**Exercise requirements**
Can you copy out the listing below with every "GUI agent" replaced by "interface assistant", keeping everything else the same?

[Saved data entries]
####
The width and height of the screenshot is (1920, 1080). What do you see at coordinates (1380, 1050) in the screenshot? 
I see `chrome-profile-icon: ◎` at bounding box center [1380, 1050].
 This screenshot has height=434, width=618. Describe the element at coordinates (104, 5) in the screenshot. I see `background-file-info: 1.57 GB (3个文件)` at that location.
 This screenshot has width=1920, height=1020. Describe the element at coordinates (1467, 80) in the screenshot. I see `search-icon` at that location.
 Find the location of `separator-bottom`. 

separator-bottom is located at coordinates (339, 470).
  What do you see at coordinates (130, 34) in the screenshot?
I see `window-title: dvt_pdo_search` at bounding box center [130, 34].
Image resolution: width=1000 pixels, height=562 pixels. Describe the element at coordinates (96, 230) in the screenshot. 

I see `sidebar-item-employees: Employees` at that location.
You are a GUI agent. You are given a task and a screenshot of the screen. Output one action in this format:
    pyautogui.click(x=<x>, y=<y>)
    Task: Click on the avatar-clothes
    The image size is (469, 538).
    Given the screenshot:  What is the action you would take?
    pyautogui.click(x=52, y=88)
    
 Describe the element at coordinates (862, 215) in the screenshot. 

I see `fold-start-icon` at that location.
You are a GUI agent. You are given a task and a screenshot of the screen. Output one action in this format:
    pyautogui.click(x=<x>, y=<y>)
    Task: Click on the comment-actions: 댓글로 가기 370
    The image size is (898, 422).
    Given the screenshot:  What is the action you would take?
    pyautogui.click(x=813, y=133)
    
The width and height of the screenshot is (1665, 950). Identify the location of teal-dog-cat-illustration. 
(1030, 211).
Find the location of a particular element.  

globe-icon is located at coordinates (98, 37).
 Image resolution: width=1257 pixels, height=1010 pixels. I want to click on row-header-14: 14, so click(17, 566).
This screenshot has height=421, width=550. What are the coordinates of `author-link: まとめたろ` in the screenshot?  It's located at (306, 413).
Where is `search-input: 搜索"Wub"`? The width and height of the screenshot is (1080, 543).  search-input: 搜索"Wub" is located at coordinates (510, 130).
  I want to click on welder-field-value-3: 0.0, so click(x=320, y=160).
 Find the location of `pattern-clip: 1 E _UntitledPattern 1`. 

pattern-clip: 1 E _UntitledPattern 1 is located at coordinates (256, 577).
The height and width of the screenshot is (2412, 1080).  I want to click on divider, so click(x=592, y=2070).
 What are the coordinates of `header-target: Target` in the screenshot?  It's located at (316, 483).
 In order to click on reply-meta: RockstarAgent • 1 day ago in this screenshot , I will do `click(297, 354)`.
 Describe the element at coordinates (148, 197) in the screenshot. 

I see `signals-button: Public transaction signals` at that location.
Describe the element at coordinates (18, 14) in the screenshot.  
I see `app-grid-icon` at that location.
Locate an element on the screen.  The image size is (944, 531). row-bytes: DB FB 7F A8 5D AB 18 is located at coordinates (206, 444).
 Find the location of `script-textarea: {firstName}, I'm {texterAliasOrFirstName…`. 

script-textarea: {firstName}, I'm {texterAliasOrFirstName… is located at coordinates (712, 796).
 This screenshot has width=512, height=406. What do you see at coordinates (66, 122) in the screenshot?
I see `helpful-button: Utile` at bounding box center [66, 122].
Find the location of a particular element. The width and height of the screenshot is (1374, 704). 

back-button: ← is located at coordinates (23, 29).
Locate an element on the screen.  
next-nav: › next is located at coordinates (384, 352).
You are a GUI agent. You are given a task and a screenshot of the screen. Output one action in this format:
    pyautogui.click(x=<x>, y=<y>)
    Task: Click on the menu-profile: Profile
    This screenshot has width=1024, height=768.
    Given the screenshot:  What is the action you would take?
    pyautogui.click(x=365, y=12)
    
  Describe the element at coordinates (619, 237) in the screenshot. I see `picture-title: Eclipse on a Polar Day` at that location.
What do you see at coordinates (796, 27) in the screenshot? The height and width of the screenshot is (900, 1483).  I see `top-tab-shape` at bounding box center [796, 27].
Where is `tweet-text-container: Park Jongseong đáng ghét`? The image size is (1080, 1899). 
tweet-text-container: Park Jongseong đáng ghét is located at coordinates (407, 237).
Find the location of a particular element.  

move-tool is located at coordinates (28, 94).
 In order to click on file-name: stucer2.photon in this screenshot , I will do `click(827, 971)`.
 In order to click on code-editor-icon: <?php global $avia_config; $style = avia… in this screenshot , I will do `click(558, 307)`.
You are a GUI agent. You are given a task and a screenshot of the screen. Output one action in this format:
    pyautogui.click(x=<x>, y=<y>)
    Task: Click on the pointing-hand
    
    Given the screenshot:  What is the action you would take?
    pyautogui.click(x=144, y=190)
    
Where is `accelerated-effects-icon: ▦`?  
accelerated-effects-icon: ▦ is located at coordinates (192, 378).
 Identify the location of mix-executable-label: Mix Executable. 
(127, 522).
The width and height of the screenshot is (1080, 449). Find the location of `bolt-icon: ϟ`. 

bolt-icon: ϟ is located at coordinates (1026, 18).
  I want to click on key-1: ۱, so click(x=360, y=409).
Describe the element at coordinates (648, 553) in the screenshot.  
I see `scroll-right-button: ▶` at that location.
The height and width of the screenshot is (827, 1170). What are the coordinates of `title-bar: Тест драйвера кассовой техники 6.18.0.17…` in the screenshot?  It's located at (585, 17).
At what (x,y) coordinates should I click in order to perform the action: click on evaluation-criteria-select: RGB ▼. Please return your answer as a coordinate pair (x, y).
####
**Completed exercise**
The width and height of the screenshot is (1920, 1080). What do you see at coordinates (1380, 1050) in the screenshot? 
I see `chrome-profile-icon: ◎` at bounding box center [1380, 1050].
 This screenshot has height=434, width=618. Describe the element at coordinates (104, 5) in the screenshot. I see `background-file-info: 1.57 GB (3个文件)` at that location.
 This screenshot has width=1920, height=1020. Describe the element at coordinates (1467, 80) in the screenshot. I see `search-icon` at that location.
 Find the location of `separator-bottom`. 

separator-bottom is located at coordinates (339, 470).
  What do you see at coordinates (130, 34) in the screenshot?
I see `window-title: dvt_pdo_search` at bounding box center [130, 34].
Image resolution: width=1000 pixels, height=562 pixels. Describe the element at coordinates (96, 230) in the screenshot. 

I see `sidebar-item-employees: Employees` at that location.
You are a interface assistant. You are given a task and a screenshot of the screen. Output one action in this format:
    pyautogui.click(x=<x>, y=<y>)
    Task: Click on the avatar-clothes
    The image size is (469, 538).
    Given the screenshot:  What is the action you would take?
    pyautogui.click(x=52, y=88)
    
 Describe the element at coordinates (862, 215) in the screenshot. 

I see `fold-start-icon` at that location.
You are a interface assistant. You are given a task and a screenshot of the screen. Output one action in this format:
    pyautogui.click(x=<x>, y=<y>)
    Task: Click on the comment-actions: 댓글로 가기 370
    The image size is (898, 422).
    Given the screenshot:  What is the action you would take?
    pyautogui.click(x=813, y=133)
    
The width and height of the screenshot is (1665, 950). Identify the location of teal-dog-cat-illustration. 
(1030, 211).
Find the location of a particular element.  

globe-icon is located at coordinates (98, 37).
 Image resolution: width=1257 pixels, height=1010 pixels. I want to click on row-header-14: 14, so click(17, 566).
This screenshot has height=421, width=550. What are the coordinates of `author-link: まとめたろ` in the screenshot?  It's located at (306, 413).
Where is `search-input: 搜索"Wub"`? The width and height of the screenshot is (1080, 543).  search-input: 搜索"Wub" is located at coordinates (510, 130).
  I want to click on welder-field-value-3: 0.0, so click(x=320, y=160).
 Find the location of `pattern-clip: 1 E _UntitledPattern 1`. 

pattern-clip: 1 E _UntitledPattern 1 is located at coordinates (256, 577).
The height and width of the screenshot is (2412, 1080).  I want to click on divider, so click(x=592, y=2070).
 What are the coordinates of `header-target: Target` in the screenshot?  It's located at (316, 483).
 In order to click on reply-meta: RockstarAgent • 1 day ago in this screenshot , I will do `click(297, 354)`.
 Describe the element at coordinates (148, 197) in the screenshot. 

I see `signals-button: Public transaction signals` at that location.
Describe the element at coordinates (18, 14) in the screenshot.  
I see `app-grid-icon` at that location.
Locate an element on the screen.  The image size is (944, 531). row-bytes: DB FB 7F A8 5D AB 18 is located at coordinates (206, 444).
 Find the location of `script-textarea: {firstName}, I'm {texterAliasOrFirstName…`. 

script-textarea: {firstName}, I'm {texterAliasOrFirstName… is located at coordinates (712, 796).
 This screenshot has width=512, height=406. What do you see at coordinates (66, 122) in the screenshot?
I see `helpful-button: Utile` at bounding box center [66, 122].
Find the location of a particular element. The width and height of the screenshot is (1374, 704). 

back-button: ← is located at coordinates (23, 29).
Locate an element on the screen.  
next-nav: › next is located at coordinates (384, 352).
You are a interface assistant. You are given a task and a screenshot of the screen. Output one action in this format:
    pyautogui.click(x=<x>, y=<y>)
    Task: Click on the menu-profile: Profile
    This screenshot has width=1024, height=768.
    Given the screenshot:  What is the action you would take?
    pyautogui.click(x=365, y=12)
    
  Describe the element at coordinates (619, 237) in the screenshot. I see `picture-title: Eclipse on a Polar Day` at that location.
What do you see at coordinates (796, 27) in the screenshot? The height and width of the screenshot is (900, 1483).  I see `top-tab-shape` at bounding box center [796, 27].
Where is `tweet-text-container: Park Jongseong đáng ghét`? The image size is (1080, 1899). 
tweet-text-container: Park Jongseong đáng ghét is located at coordinates (407, 237).
Find the location of a particular element.  

move-tool is located at coordinates (28, 94).
 In order to click on file-name: stucer2.photon in this screenshot , I will do `click(827, 971)`.
 In order to click on code-editor-icon: <?php global $avia_config; $style = avia… in this screenshot , I will do `click(558, 307)`.
You are a interface assistant. You are given a task and a screenshot of the screen. Output one action in this format:
    pyautogui.click(x=<x>, y=<y>)
    Task: Click on the pointing-hand
    
    Given the screenshot:  What is the action you would take?
    pyautogui.click(x=144, y=190)
    
Where is `accelerated-effects-icon: ▦`?  
accelerated-effects-icon: ▦ is located at coordinates (192, 378).
 Identify the location of mix-executable-label: Mix Executable. 
(127, 522).
The width and height of the screenshot is (1080, 449). Find the location of `bolt-icon: ϟ`. 

bolt-icon: ϟ is located at coordinates (1026, 18).
  I want to click on key-1: ۱, so click(x=360, y=409).
Describe the element at coordinates (648, 553) in the screenshot.  
I see `scroll-right-button: ▶` at that location.
The height and width of the screenshot is (827, 1170). What are the coordinates of `title-bar: Тест драйвера кассовой техники 6.18.0.17…` in the screenshot?  It's located at (585, 17).
At what (x,y) coordinates should I click in order to perform the action: click on evaluation-criteria-select: RGB ▼. Please return your answer as a coordinate pair (x, y).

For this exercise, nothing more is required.